Tuesday, August 2, 2011

Why Do the Heathen Nations Rage?

The Rage Against God: How Atheism Led Me to FaithThe Rage Against God: How Atheism Led Me to Faith by Peter Hitchens

My rating: 5 of 5 stars


Peter Hitchens can write. His prose in this autobiographical journey from atheism to faith is at times elegant, precise, poignant, poetic, mystical and melancholy, and is almost universally exquisite. This book was like candy. Yes, "Anything worth doing is worth doing badly," but it's so refreshing to encounter someone that does it well. Here are a few samples of what I mean.


"It is my belief that passions as strong as his are more likely to be countered by the unexpected force of poetry, which can ambush the human heart at any time."

"It was illustrated with soppy pictures of Christ looking--in C. S. Lewis's potent sneer at stained-glass sentimentality--"like a consumptive girl."

"Unlike Christians, atheists have a high opinion of their own virtue."

"There were other things too. During a short spell at a cathedral choir school (not as a choirboy, since I sing like a donkey) I had experienced the intense beauty of the ancient Anglican chants, spiraling up into chilly stone vaults at Evensong... The prehistoric, mysterious poetry of the Magnificat and the Nunc Dimittis, perhaps a melancholy evening hymn, and the cold, ancient laments and curses of the Psalms, as the unique slow dusk of England gathers outside and inside the echoing, haunted, impossibly old building are extraordinarily potent. If you welcome them, they have an astonishing power to reassure and comfort. If you suspect or mistrust them, they will alarm and repel you like a strong and unwanted magic, something to flee from before it takes hold."

"My own confirmation, by contrast, was a miserable modern-language affair with all the poetic force of a driving test..."

"Utopia can only ever be reached across a sea of blood."

"The delusion of revolutionary progress, and the ruthlessness it justifies, survives any amount of experience."

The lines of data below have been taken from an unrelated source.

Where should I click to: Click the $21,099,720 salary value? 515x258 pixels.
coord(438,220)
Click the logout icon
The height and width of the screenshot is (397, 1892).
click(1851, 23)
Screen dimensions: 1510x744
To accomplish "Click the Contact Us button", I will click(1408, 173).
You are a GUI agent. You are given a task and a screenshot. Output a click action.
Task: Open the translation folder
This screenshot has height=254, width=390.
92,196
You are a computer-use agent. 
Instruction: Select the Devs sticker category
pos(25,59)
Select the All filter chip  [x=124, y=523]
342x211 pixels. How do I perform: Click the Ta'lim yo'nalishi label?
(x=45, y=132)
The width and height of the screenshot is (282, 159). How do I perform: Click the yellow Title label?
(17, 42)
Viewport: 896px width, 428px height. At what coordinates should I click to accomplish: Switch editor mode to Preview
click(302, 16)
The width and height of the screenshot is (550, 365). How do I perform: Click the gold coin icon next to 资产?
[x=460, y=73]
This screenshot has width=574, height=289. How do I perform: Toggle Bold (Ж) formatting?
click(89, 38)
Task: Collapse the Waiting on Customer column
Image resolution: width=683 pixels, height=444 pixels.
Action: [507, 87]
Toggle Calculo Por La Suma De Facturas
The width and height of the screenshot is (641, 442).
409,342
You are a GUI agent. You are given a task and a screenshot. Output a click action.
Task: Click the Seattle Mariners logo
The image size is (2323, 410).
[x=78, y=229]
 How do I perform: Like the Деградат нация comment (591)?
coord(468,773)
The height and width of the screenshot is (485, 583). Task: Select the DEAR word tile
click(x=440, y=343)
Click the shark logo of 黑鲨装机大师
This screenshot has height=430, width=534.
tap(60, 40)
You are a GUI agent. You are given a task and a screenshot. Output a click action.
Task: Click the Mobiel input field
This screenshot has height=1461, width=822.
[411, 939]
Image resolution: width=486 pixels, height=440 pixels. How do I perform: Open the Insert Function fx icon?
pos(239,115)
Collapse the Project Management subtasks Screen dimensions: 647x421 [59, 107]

So yeah, I was fond of this book. But more than just his voice when writing, his organization and progression through his experience and his understanding of the surrounding events is clear and extremely insightful. It is, in a word, a delightful book: it is not often that a book on this type of topic this feels more like a reward than a duty, but this is that rare one, and I highly recommend it.